Treatment effect with molten KOH Treatment effect with molten NaOH From the results shown in Table 1, when surface treatment is performed with molten KOH, there is a noticeable reduction in the defect rate by using molten KOH at 250°C or higher. At the beginning, 350°
By using molten KOH of C or higher, it was possible to almost completely eliminate the occurrence of defects due to peeling of the glaze layer. Furthermore, from the results shown in Table 2, when surface treatment is performed with molten NaOH, if the temperature is above 340°C, which is the temperature at which Na0)I is completely melted, the occurrence of defects in the glaze layer can be almost avoided.
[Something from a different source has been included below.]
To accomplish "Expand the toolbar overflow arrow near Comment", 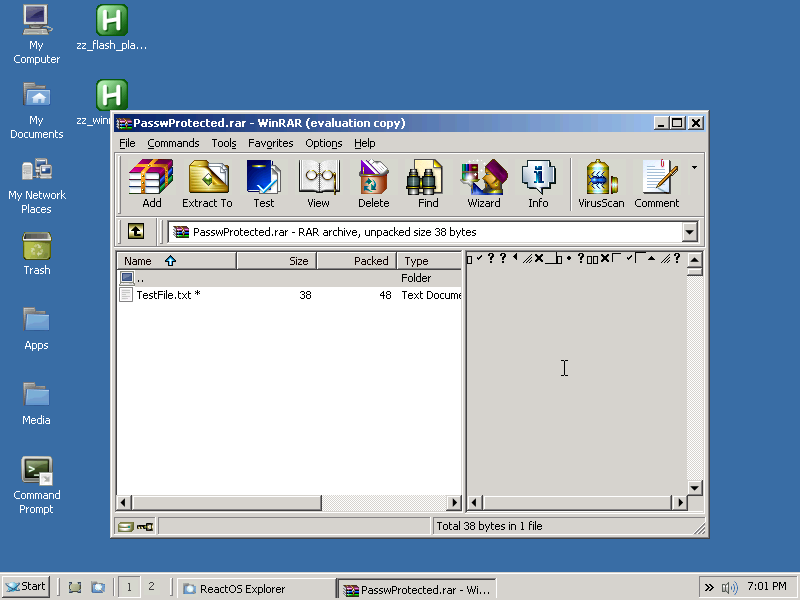I will pyautogui.click(x=694, y=166).
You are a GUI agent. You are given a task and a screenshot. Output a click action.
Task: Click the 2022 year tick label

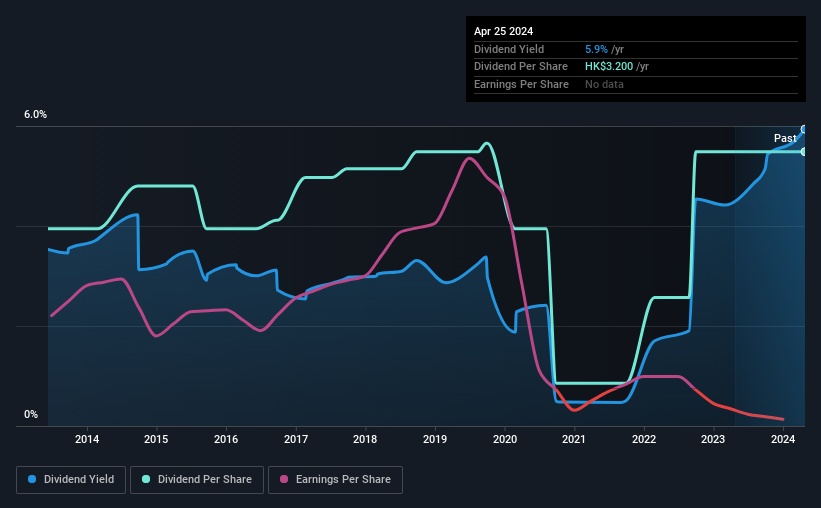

I could have eliminated it completely.

In this example, the composition of the borosilicate glass was as described above, but in order to change the porosity, this composition was changed to Si.
O30~70Xv1%, B2O320~68svt%
, Na may be varied within the range of 201 to 17.5 wt%. Furthermore, the same effects as in Tables 1 and 2 were confirmed for those provided with glaze layers having compositions ① to IV in Table 3 shown below.

Weight% The heat treatment temperature may be appropriately set within the range of 500 to 650°C, taking into consideration the performance required of the porous glass gelase layer 12.
Besides 4, HC, l! , H3PO4, HNO3, etc. may also be used.

〔Effect of the invention〕

As explained above, according to the present invention, it is possible to form a glaze layer on an alumina ceramic substrate that is unlikely to peel off and has strong mechanical strength, so that the manufacturing yield can be improved. This has the effect that an excellent thermal head substrate using a porous glass glaze layer can be manufactured at low cost.

[Brief explanation of the drawing]

FIGS. 1(a), (b), and (C) are process explanatory diagrams showing an embodiment of the method for manufacturing a thermal head substrate according to the present invention,
FIG. 2 is a side sectional view of a conventional thermal head substrate. 11... Alumina ceramics substrate, 12... Porous glass gelase layer, 12'... Borosilicate glass layer, 13... Molten alkali.

Claims (1)

[Claims] 1. A step of surface-treating an alumina ceramic substrate by immersing it in molten alkali, and a step of forming a glaze layer made of borosilicate glass on the surface-treated alumina ceramic substrate. A method for manufacturing a thermal head substrate, comprising the steps of heat treating the substrate and acid treating the substrate. 2. The method for manufacturing a thermal head substrate according to claim 1, characterized in that the molten alkali is NaOH at a temperature of 340° C. or higher. 3. The method for manufacturing a substrate for a thermal head according to claim 1, characterized in that the molten alkali is KOH at a temperature of 250° C. or higher. A method for manufacturing a thermal head substrate according to claim 1.